Pendekatan tematik memungkinkan peserta didik mampu melihat hubungan antargagasan dan konsep yang dipelajari karena mereka merencanakan dan melakukan pencarian sendiri sesuai tema yang ditetapkan. Hubungan antara konsep yang dipelajari di sekolah dan kehidupan mereka sehari-hari pun menjadi lebih jelas. Proses komunikasi menjadi lebih otentik karena peserta didik terlibat dalam kegiatan belajar berbasis tema dan didorong untuk berbagi ide. Penghargaan dan kerjasama antarteman berkembang melalui interaksi. Mereka juga lebih terlibat dan bertanggung jawab atas belajar mereka sendiri.
Sejumlah penelitian menunjukkan dampak positif pendekatan tematik. Para guru menilai pendekatan kurikulum tematik menjadikan mengajar lebih menyenangkan dan kreatif meski awalnya menuntut waktu lebih banyak dalam hal perencanaan. Dengan pendekatan tematik, variasi gaya belajar peserta didik dapat teratasi. Demikian juga halnya kebutuhan unik setiap peserta didik, sehingga mereka bisa belajar dengan cara yang paling sesuai.

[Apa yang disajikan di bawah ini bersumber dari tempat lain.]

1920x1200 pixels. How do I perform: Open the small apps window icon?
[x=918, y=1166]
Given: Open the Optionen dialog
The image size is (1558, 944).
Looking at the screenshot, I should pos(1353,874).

Dengan pendekatan ini, harapan untuk mewujudkan lulusan yang berakhlak mulia serta memiliki keterampilan dan pengetahuan terkait lebih mungkin untuk diraih karena proses pembelajaran berpusat pada anak didik, sesuai dengan tingkat perkembangan peserta didik, dan proses pembelajaran bersifat kontekstual. Bukan berorientasi pada buku pelajaran. Proses pembelajaran berlangsung tidak hanya di kelas tetapi juga di lingkungan sekolah dan masyarakat, sehingga sumber belajar peserta didik lebih beragam.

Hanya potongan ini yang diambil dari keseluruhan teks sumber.